# WHAT YOU NEED TO DO
Find every line in the records below that holds the word "computer", and copy each one.

Start of INFORMATION PROVIDED

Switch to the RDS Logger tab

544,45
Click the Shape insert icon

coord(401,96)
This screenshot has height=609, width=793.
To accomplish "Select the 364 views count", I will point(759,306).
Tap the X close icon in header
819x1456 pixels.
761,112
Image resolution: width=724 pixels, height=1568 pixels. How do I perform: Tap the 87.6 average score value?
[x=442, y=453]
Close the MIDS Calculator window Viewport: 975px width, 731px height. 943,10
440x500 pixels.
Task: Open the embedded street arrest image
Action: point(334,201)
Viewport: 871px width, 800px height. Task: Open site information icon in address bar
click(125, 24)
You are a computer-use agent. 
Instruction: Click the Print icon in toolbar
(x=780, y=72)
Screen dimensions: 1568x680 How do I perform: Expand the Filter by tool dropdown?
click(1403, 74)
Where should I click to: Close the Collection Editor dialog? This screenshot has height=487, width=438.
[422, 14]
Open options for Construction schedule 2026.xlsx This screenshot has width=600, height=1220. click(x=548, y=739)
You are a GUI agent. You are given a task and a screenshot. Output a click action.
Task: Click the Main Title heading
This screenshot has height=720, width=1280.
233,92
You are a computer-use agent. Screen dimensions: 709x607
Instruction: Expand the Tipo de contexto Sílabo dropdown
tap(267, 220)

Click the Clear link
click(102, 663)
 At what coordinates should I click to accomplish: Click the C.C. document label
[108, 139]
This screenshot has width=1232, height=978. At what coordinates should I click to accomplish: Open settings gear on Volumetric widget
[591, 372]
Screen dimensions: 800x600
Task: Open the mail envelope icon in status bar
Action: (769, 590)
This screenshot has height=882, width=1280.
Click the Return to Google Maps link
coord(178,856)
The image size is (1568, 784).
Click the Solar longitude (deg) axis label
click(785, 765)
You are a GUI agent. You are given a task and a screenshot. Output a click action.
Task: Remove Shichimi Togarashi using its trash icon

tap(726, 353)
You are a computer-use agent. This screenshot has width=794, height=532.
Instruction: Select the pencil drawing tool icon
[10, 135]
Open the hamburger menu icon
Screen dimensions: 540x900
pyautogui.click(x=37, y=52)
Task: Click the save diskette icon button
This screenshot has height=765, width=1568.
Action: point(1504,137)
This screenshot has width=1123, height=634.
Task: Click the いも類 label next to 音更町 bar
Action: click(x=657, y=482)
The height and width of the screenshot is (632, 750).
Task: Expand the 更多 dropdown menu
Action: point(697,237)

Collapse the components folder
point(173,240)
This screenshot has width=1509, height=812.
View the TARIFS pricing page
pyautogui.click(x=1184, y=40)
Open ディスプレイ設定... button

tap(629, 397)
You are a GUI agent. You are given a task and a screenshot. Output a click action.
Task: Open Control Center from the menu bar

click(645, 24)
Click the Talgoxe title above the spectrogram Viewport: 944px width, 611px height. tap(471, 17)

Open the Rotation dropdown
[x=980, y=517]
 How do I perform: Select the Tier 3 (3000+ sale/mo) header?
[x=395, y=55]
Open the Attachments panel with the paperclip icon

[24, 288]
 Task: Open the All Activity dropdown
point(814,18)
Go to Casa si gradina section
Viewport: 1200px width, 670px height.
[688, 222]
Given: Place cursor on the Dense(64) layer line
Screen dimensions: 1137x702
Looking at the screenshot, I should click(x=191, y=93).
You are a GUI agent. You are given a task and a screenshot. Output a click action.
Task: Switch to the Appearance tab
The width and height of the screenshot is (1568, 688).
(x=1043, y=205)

End of INFORMATION PROVIDED

# EXERCISE OUTPUT
You are a computer-use agent. 
You are a computer-use agent. Screen dimensions: 709x607
You are a computer-use agent. This screenshot has width=794, height=532.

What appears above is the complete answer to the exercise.